Document extract.

1. A bond given to the United States, pursuant to 40 U.S.C. §
270, for the faithful performance of a construction contract and
for the making of prompt payment to all persons supplying the
principal with labor and materials in the prosecution of the work,
inures to the laborers and materialmen as obligees, together with
the United States, though the claims of the Government have
priority. P.
296 U. S.
135.
2. Where a bond securing payment of the claims of materialmen
was required by statute, and its full amount has been paid by the
surety and applied in part satisfaction of such claims, the surety,
against such claimants, has no equity to reimbursement from funds
of its insolvent principal until such claims have been
Page 296 U. S. 134
settled in full; such an equity does not arise from the doctrine
of subrogation, nor from an express contract of the principal, made
before he became insolvent, to indemnify the surety out of those
particular funds -- in this case the "retained percentage" due the
principal under a construction contract. P.
296 U. S.
137.
75 F.2d 377 affirmed.
Certiorari, 295 U.S. 723, to review the affirmance of a decree
of the District Court, in bankruptcy, directing that a fund
belonging to the bankrupt, which had been retained by the United
States as security from moneys due him under a construction
contract, should be devoted to payment of claims of creditors who
furnished materials for the performance of the contract, to the
exclusion of the claim for reimbursement of the surety on the
contractor's bond.
MR. JUSTICE CARDOZO delivered the opinion of the Court.
A contract for drilling a well at the Naval Air Station at
Pensacola, Florida, was made in November, 1930, between Melton J.
Gray and the United States government. It was drawn in the standard
form. Payments were to be made in accordance with approved
estimates during the progress of the work, but the contracting
officer was required to retain 10 percent of the estimated amount
"until final completion and acceptance of all work covered by the
contract." The percentage might be reduced in stated contingencies.

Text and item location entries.
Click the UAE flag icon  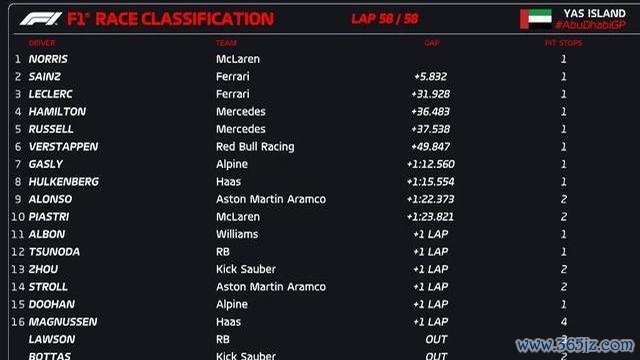coord(536,19)
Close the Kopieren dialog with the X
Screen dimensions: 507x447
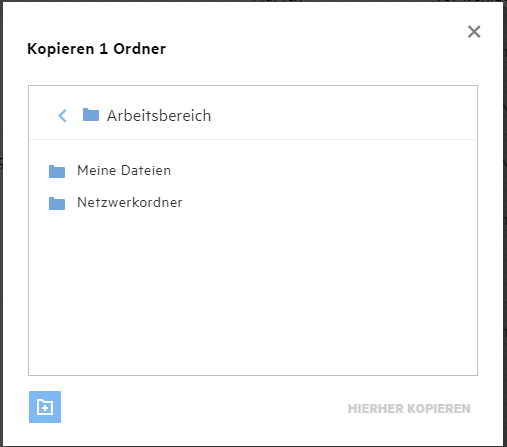coord(474,32)
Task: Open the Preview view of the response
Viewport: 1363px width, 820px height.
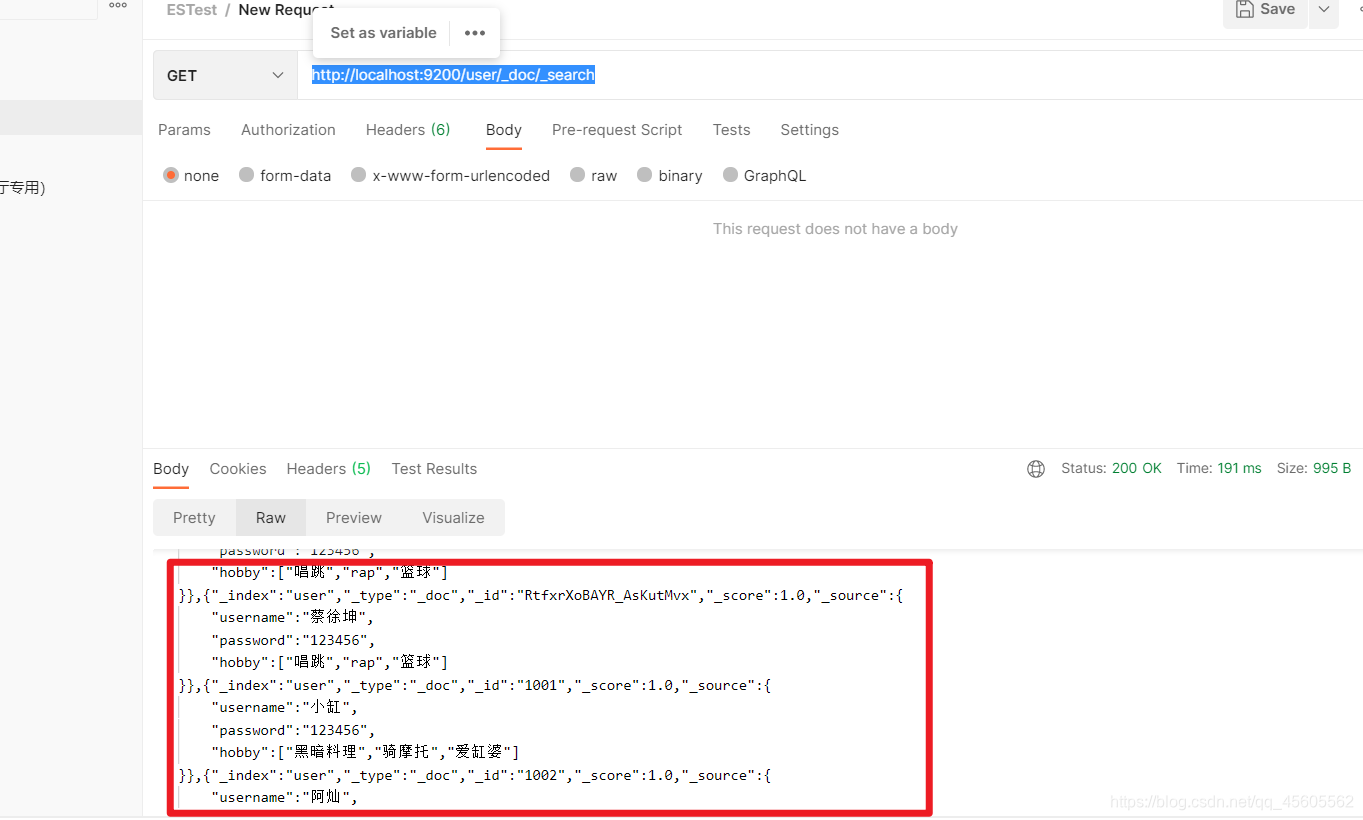Action: (353, 517)
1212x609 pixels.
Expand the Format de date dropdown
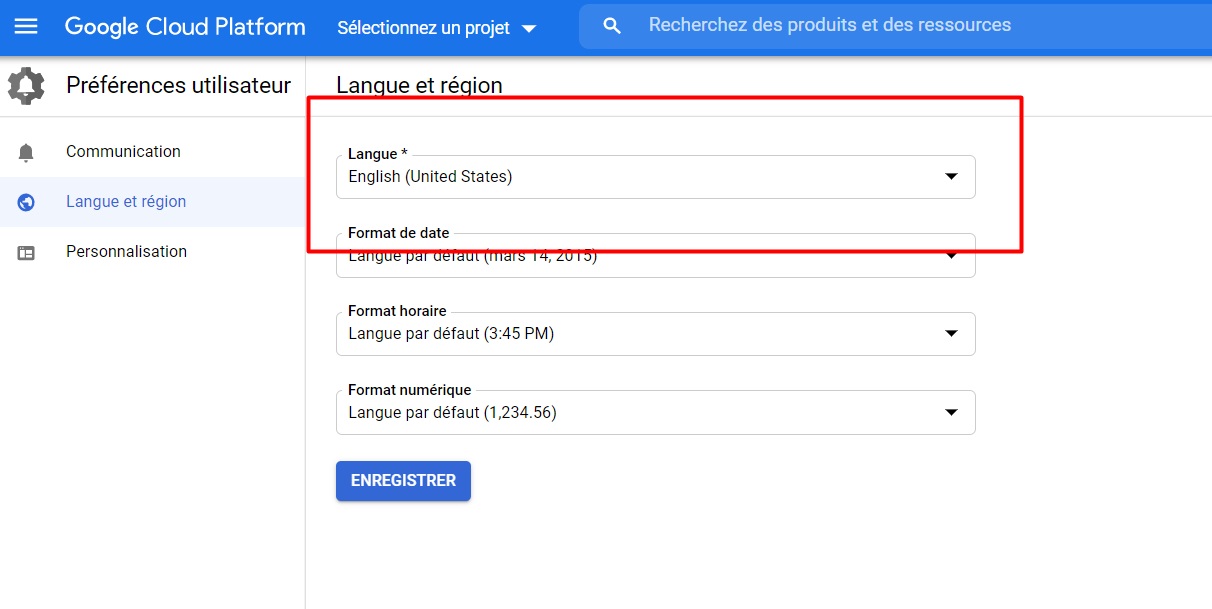[951, 256]
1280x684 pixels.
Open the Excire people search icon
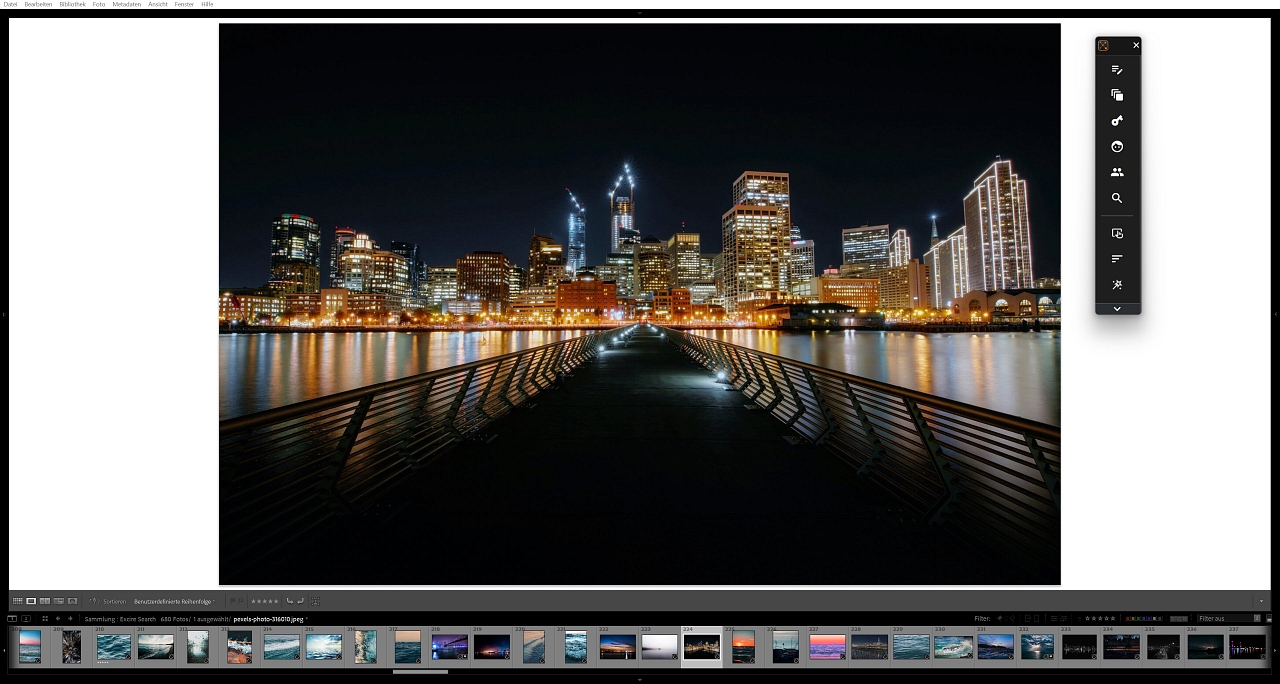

Tasks to perform.
• 1. Count the lines in the rows above that contain the word "Open", and reply with that number alone.
• 2. Proceed with the court opinion on the surety's bond claim, picking up after its final sentence above.

Responses.
• 1. 2

• 2.
A bond was to be given for the protection of the government and of
persons supplying labor and materials. If, thereafter, a surety
upon the
Page 296 U. S. 135
bond became unacceptable, the contractor was to furnish such
additional security as might be required to protect the interests
concerned.
The total contract price was $13,133.36. The bond which was
executed by the contractor and by the petitioner as surety was in
the penal sum of $3,940. The condition was that the principal --
i.e., the contractor -- should perform the contract in all
its terms, and in addition should "promptly make payment to all
persons supplying the principal with labor and materials in the
prosecution of the work." The additional obligation thus incurred
is one exacted by statute. Act of August 13, 1894, c. 280, 28 Stat.
278, Act of February 24, 1905, c. 778, 33 Stat. 811, Act of March
3, 1911, c. 231, § 291, 36 Stat. 1167, 40 U.S.C. § 270. Laborers
and materialmen, together with the government, are obligees or
beneficiaries of a bond so given (
Equitable Surety Co. v.
United States, 234 U. S. 448;
Illinois Surety Co. v. John Davis Co., 244 U.
S. 376;
Brogan v. National Surety Co.,
246 U. S. 257),
though the claims, if any, of the government are to have priority
of payment. 40 U.S.C. § 270.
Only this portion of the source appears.